While doctors have long prescribed oral contraceptives to young teenage girls (sometimes without parental knowledge or consent, as permitted by law in all 50 states), there is now a push to expand this practice. In September, the American Academy of Pediatrics issued a policy statement1 supporting the use of long-acting reversible contraceptives2 for adolescent girls. Such contraceptives are not prescribed to treat medical conditions; they simply provide long-term contraception. This recommendation implicitly endorses sex among minors and proposes teenage use of long-acting contraceptives as the norm.
In this context, it should come as little surprise that many parents and their young daughters will encounter a physician who recommends the use of hormonal contraception. A doctor typically makes this recommendation for one of two reasons. The first is that the doctor believes most adolescent girls will become sexually active in middle school or, at the latest, in high school, and that teen pregnancy should be prevented. (Of course, any parents who think their daughter will save sex for marriage are in complete denial!) The second reason a doctor prescribes hormonal contraception for an adolescent girl is to treat a gynecologic problem such as heavy, irregular, or painful periods.
In the first instance, the young girl and her parent are presented with a fantastic opportunity to witness to the virtue of chastity—which most physicians have forgotten their adolescent patients are capable of. In the second instance, parents should know that hormonal contraceptives do nothing to actually treat their daughter’s condition. Rather, they only suppress the natural hormonal changes of the cycle, and at best, mask the underlying problem by merely treating the symptoms. Thus, hormonal contraceptives cannot provide a lasting cure for a disease.
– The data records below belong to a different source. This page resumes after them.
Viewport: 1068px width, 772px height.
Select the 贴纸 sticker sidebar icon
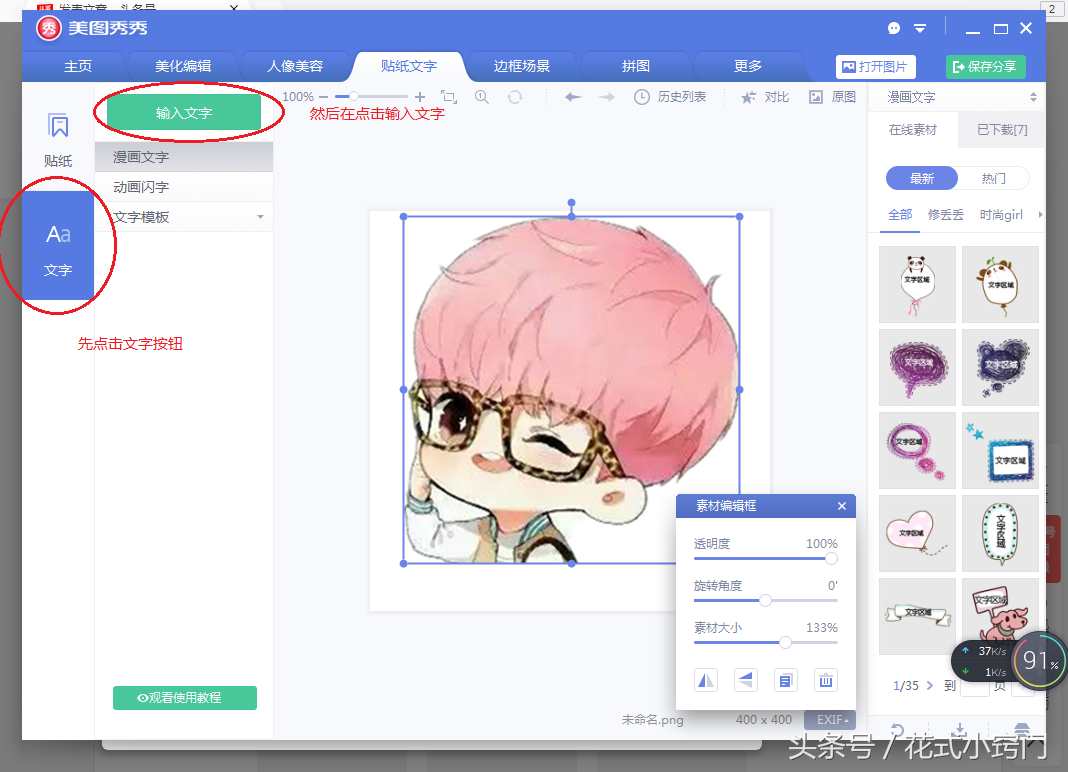pyautogui.click(x=58, y=140)
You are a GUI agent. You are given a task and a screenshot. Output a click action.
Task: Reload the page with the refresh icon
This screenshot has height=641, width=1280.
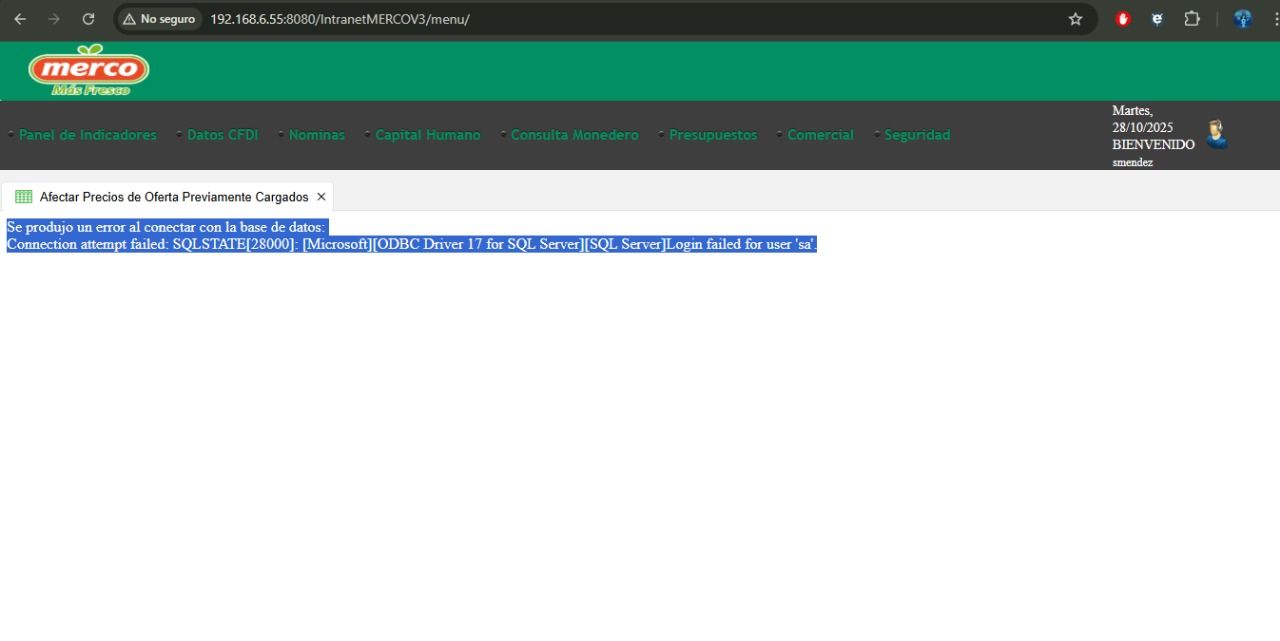[88, 19]
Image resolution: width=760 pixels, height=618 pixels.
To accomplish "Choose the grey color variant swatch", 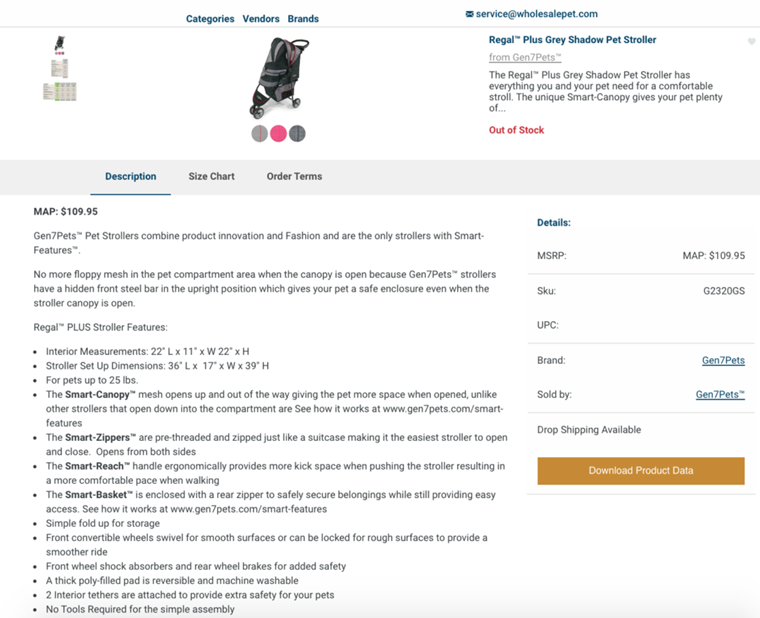I will click(260, 134).
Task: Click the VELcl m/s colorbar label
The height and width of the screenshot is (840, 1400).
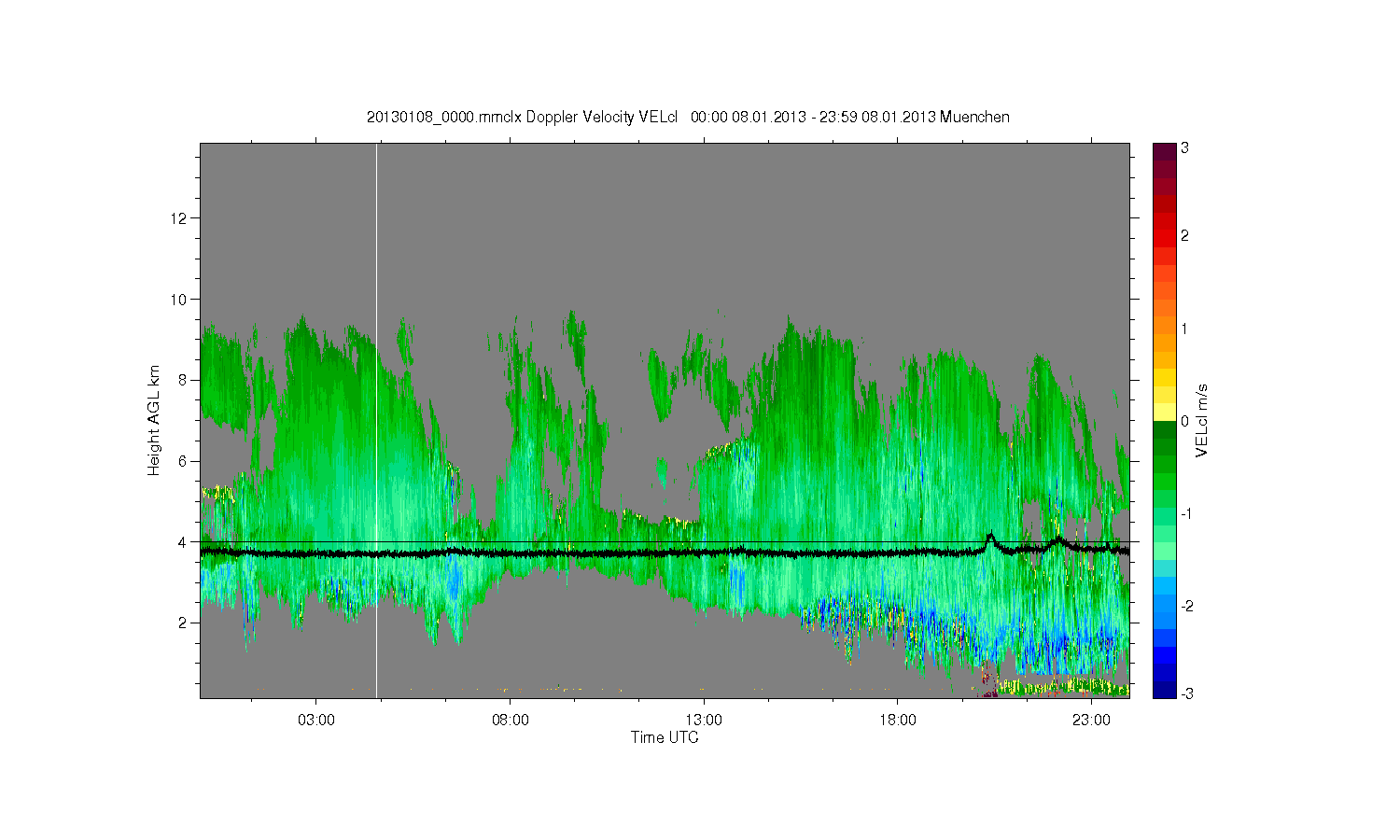Action: click(x=1202, y=420)
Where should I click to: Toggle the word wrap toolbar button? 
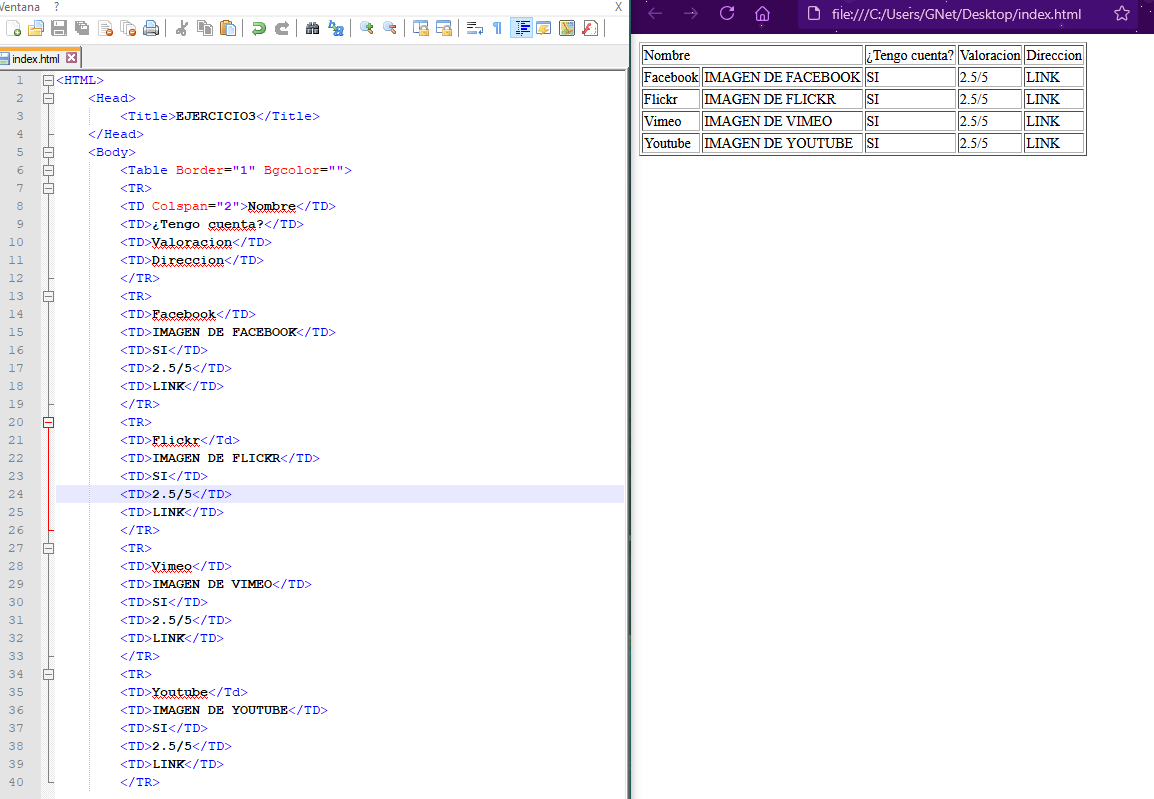(x=474, y=28)
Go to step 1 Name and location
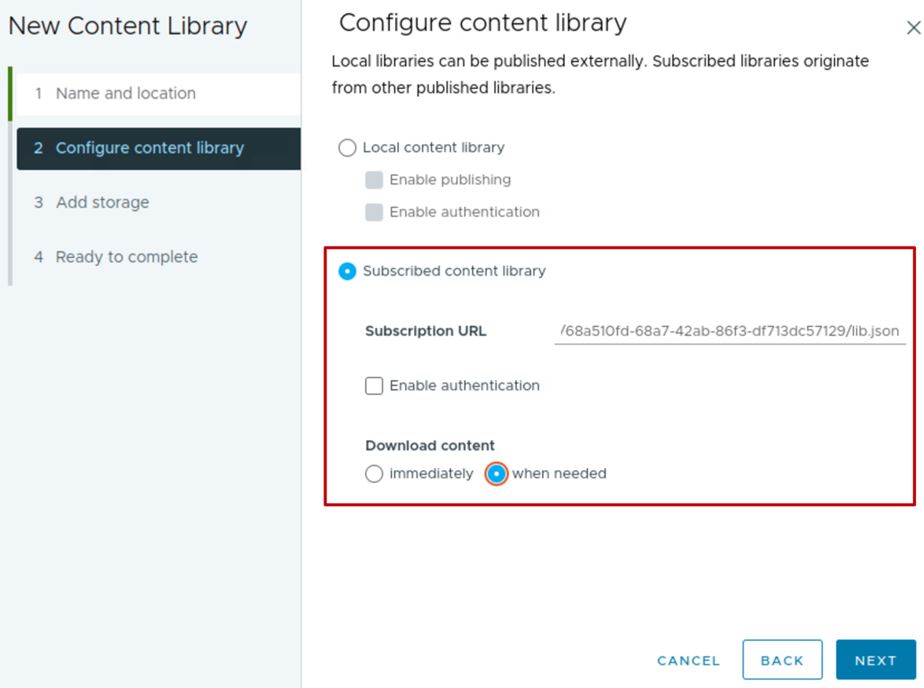924x688 pixels. (x=125, y=93)
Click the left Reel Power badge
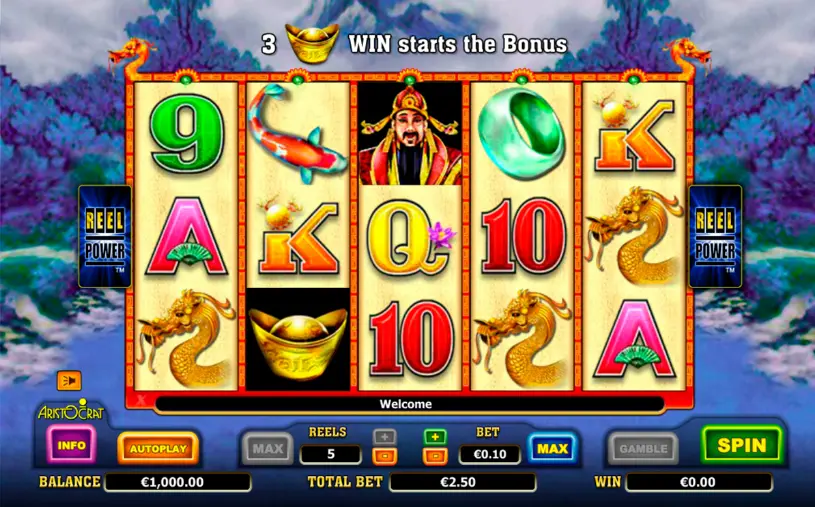The height and width of the screenshot is (507, 815). pyautogui.click(x=104, y=236)
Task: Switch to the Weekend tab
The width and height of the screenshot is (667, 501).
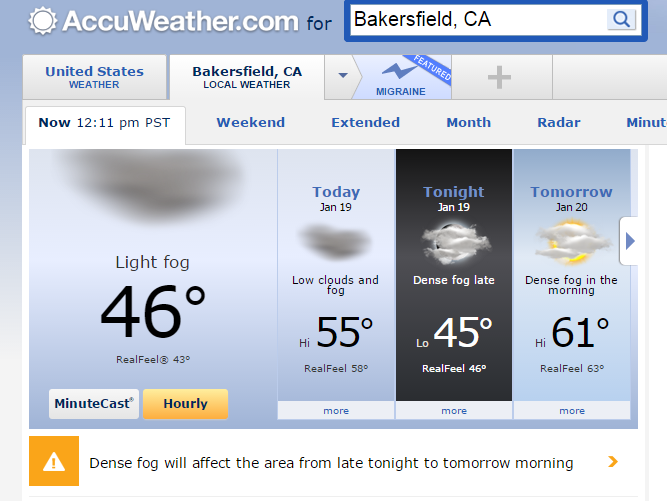Action: click(x=251, y=123)
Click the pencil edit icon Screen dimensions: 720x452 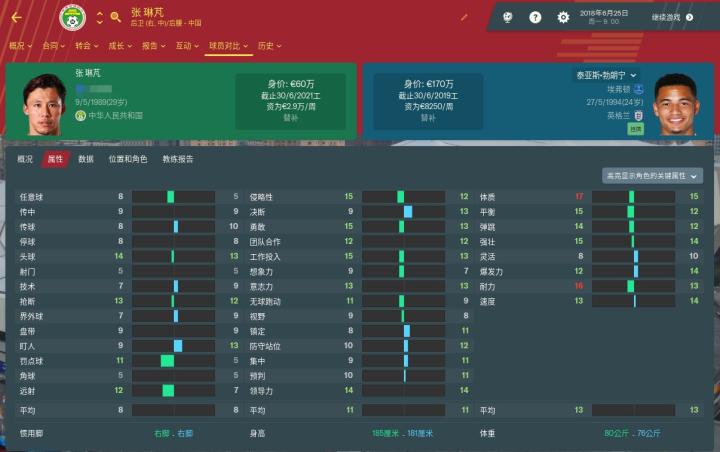[464, 17]
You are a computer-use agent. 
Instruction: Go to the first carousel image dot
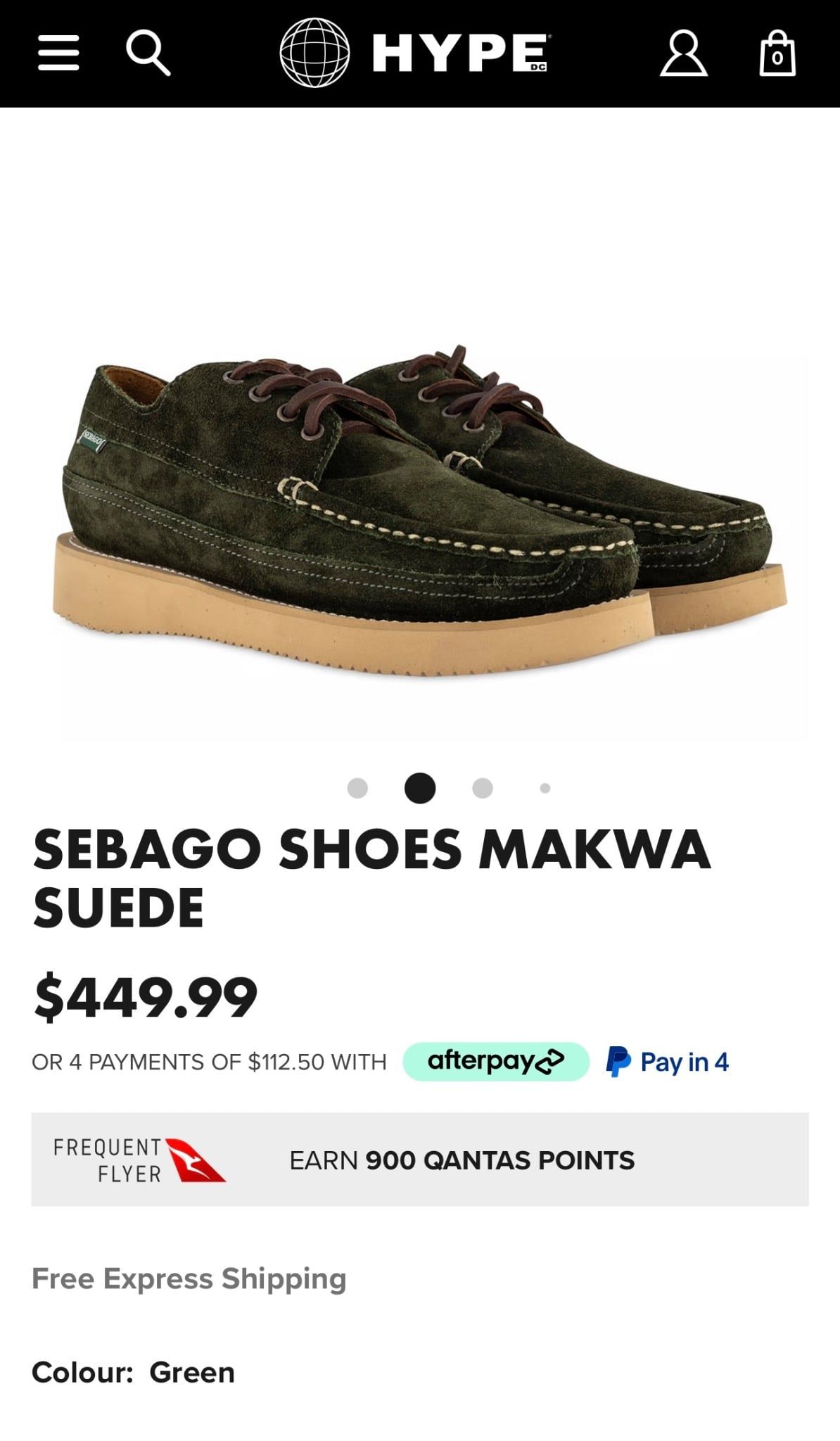click(357, 788)
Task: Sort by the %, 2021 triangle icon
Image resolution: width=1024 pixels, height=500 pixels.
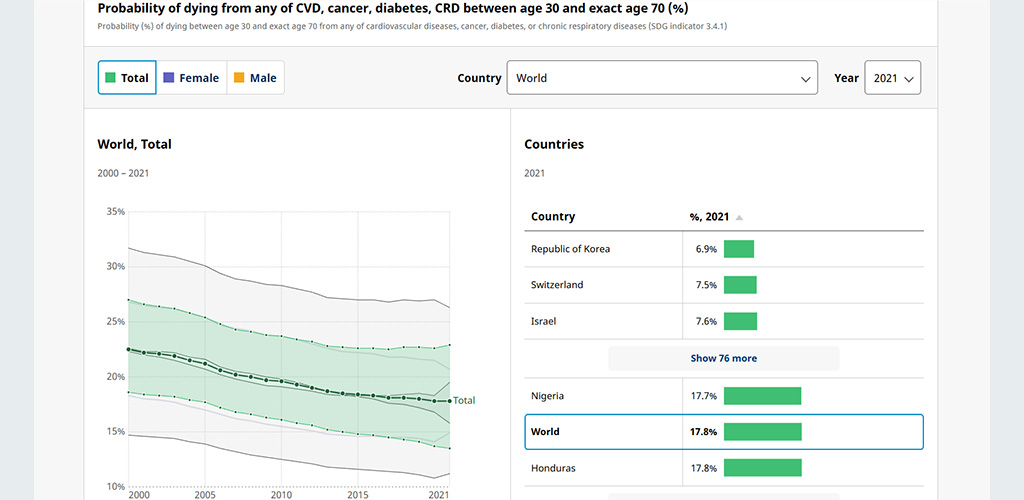Action: tap(739, 217)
The good news is that there are excellent treatment options available for the gynecologic problems that may arise in adolescent girls. The treatments of NaProTECHNOLOGY (Natural Procreative Technology) respect a young woman’s dignity, as they do not rely on synthetic hormonal suppression, but rather work cooperatively with the menstrual and fertility cycles. Physicians trained in NaProTECHNOLOGY3 work to accurately diagnose the condition’s underlying cause, so that the abnormality—whether anatomical, biological, or hormonal—can be treated effectively in order to promote lasting wellness. By addressing the cause of such issues directly, NaProTECHNOLOGY provides sustained improvements in gynecologic health and procreative potential. Moreover, NaProTECHNOLOGY respects the physical, spiritual, and psychological integrity of each young woman as it treats the whole person, not just the symptoms of a disease.
Dr. Gavin Puthoff is an ob-gyn who is completing a fellowship in Medical and Surgical NaProTECHNOLOGY at the Pope Paul VI Institute for the Study of Human Reproduction in Omaha, Nebraska. After the completion of his fellowship, he plans to start a Center for NaProTECHNOLOGY in St. Louis, Missouri. Dr. Puthoff and his wife have four daughters.
1 Committee on Adolescence, “Contraception for Adolescents,” Pediatrics 134, no. 4 (October 2014).
2 Long-acting reversible contraceptives include intrauterine devices that remain in place for 3-10 years (Mirena, Skyla, and ParaGard); a long-acting injectable contraceptive given at 3-month intervals (Depo-Provera); and contraceptive implants that are inserted under the skin and remain in place for 3 years (Implanon and Nexplanon).